● TASK TO CARRY OUT:
Tally the lines in the material below that contain the string "given". Reply with the number alone.

--- Start TASK INPUTS ---

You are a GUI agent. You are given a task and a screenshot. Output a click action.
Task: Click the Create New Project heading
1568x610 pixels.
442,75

--- End TASK INPUTS ---
--- Start TASK INPUTS ---

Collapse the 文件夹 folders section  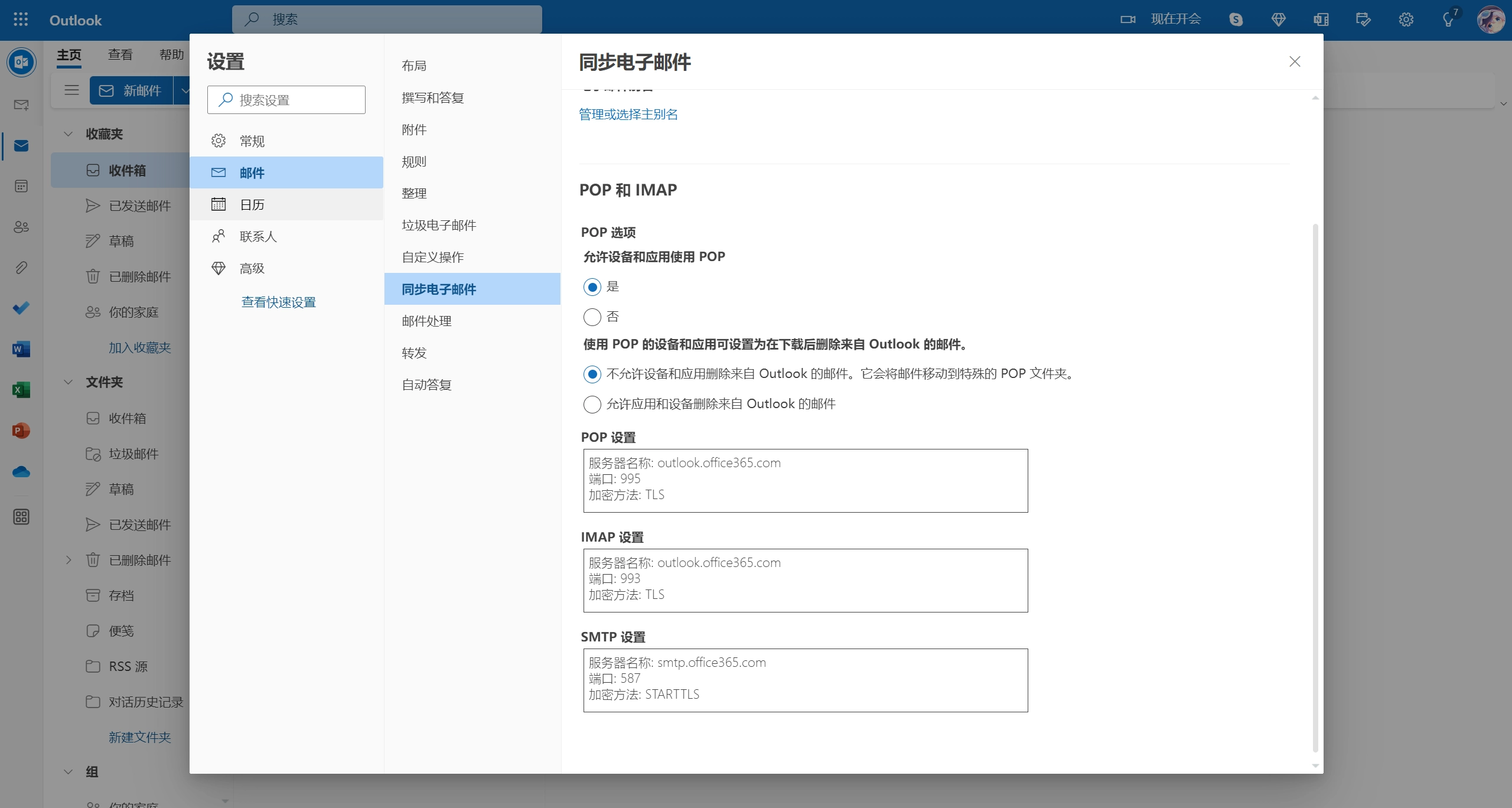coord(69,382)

--- End TASK INPUTS ---

● TASK RESPONSE:
1